Struts and Tiles can work together seamlessly, but you will encounter roadblocks on the integration journey. In the following subsections, you will find a summary of some commonly encountered issues you may face when using the Struts-Faces integration library in conjunction with Tiles. For each of these problems, we detail a solution by modifying the Struts-Faces classes. We will explain the solutions using the Flight Search example.

Listing 6 illustrates the layout for Flight Search page. Notice that we are calling it Flight Search page and not FlightSearch.jsp. This is because the FlightSearch JSP is the body of the aggregate page the user sees on the foobar travel Web site.

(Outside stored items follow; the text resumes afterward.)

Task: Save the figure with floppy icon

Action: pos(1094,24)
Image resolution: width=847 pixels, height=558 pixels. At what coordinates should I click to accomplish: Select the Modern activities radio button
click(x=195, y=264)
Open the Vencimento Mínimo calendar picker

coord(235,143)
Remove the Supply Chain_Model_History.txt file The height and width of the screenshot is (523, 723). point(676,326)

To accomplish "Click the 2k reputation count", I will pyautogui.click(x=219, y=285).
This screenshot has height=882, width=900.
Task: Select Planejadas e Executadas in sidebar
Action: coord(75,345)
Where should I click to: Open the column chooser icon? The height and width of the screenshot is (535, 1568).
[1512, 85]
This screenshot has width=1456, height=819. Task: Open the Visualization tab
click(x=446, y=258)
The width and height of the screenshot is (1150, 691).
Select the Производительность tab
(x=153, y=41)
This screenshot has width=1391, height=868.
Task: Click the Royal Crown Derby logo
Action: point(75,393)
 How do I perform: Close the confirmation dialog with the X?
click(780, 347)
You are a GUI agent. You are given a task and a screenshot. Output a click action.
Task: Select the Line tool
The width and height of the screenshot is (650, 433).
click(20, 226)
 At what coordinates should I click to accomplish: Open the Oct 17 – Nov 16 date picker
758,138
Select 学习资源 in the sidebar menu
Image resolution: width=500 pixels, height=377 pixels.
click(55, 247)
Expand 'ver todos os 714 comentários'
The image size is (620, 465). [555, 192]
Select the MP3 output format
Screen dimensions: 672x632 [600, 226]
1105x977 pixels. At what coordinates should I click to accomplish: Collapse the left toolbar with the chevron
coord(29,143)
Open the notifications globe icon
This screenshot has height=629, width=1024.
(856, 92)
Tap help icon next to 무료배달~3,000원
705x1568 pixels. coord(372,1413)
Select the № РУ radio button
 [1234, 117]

For now, we will retain the actual FlightSearch.jsp as is. We will change it as we go along. For your part, you will also have to create a Tiles definitions file with a definition for Flight Search page. Listing 7 (immediately following Listing 6) demonstrates an entry for Flight Search Page in the Tiles definition file. Notice the reuse of the master layout template with the extends attribute.

The individual potential challenges will follow Listings 6 and 7.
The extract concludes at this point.